# EXERCISE GOAL:
In the material below, the line holding "Task: Click the Social sharing icon" and every line after it should be reproduced exactly, please, with pictures omitted.

········

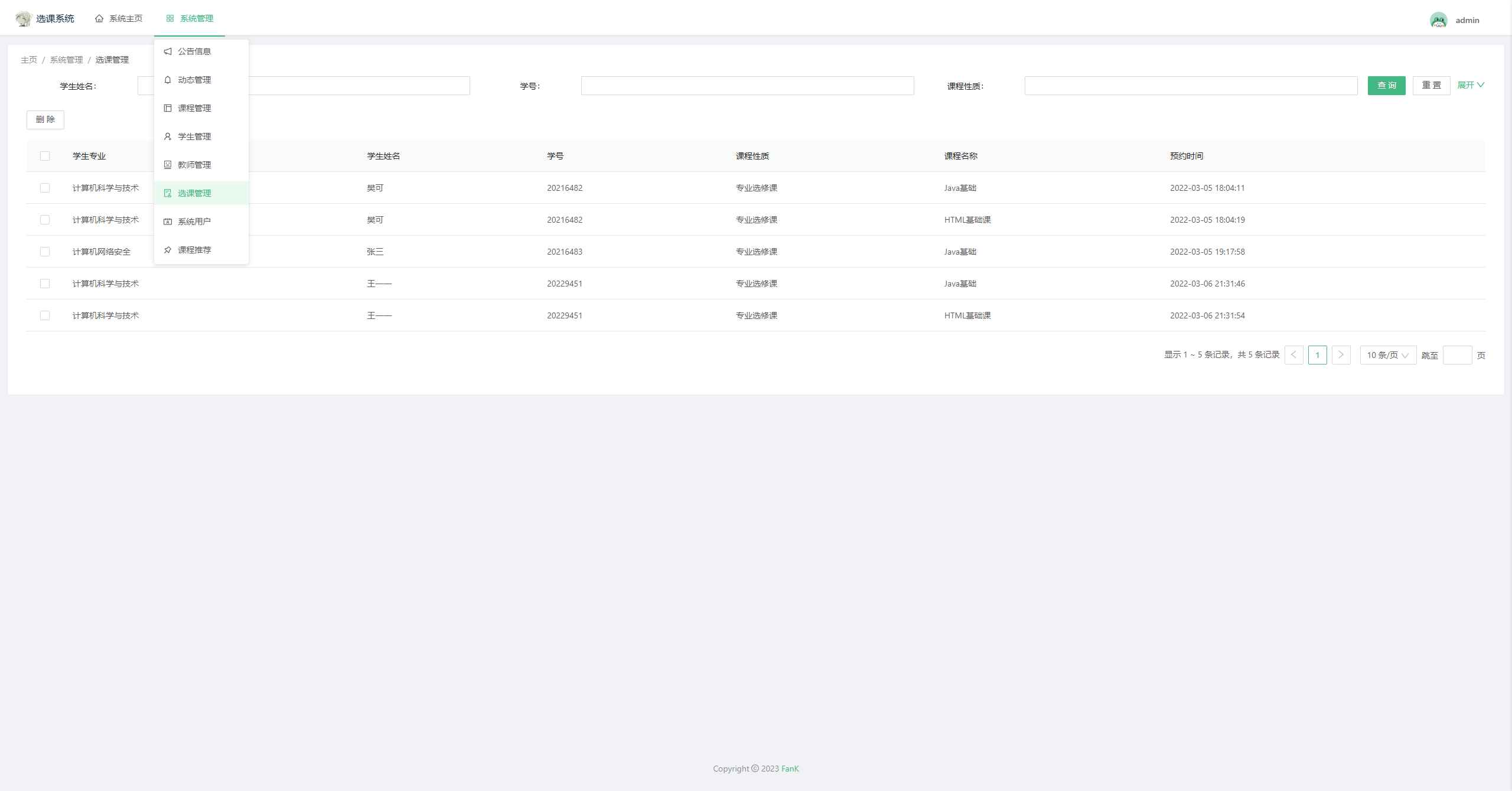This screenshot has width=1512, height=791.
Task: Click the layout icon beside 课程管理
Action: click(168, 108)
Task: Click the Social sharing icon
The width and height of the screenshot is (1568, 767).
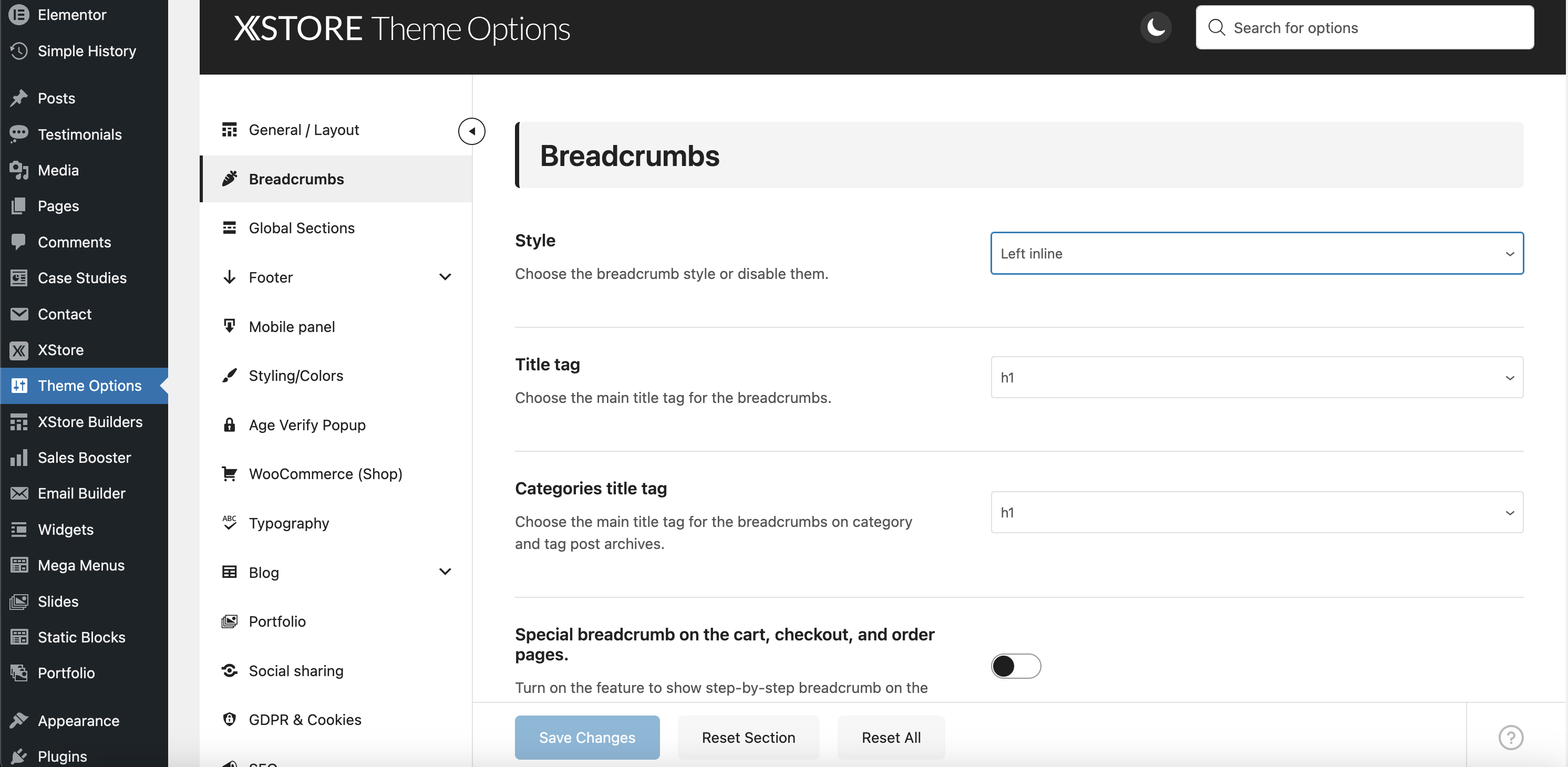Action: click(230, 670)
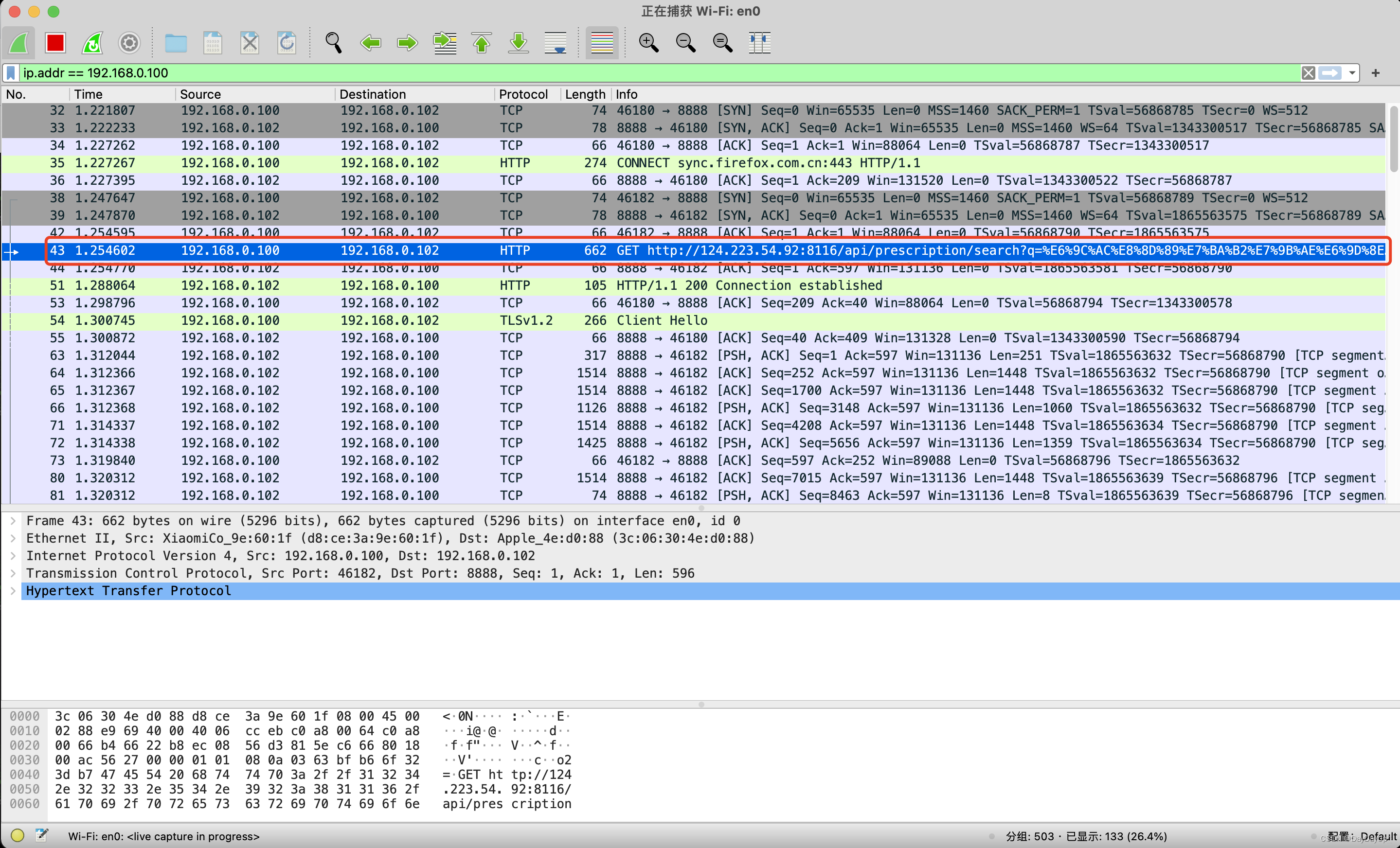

········

# EXERCISE RESULT:
Task: Click the Social sharing icon
The width and height of the screenshot is (1568, 767).
Action: click(230, 670)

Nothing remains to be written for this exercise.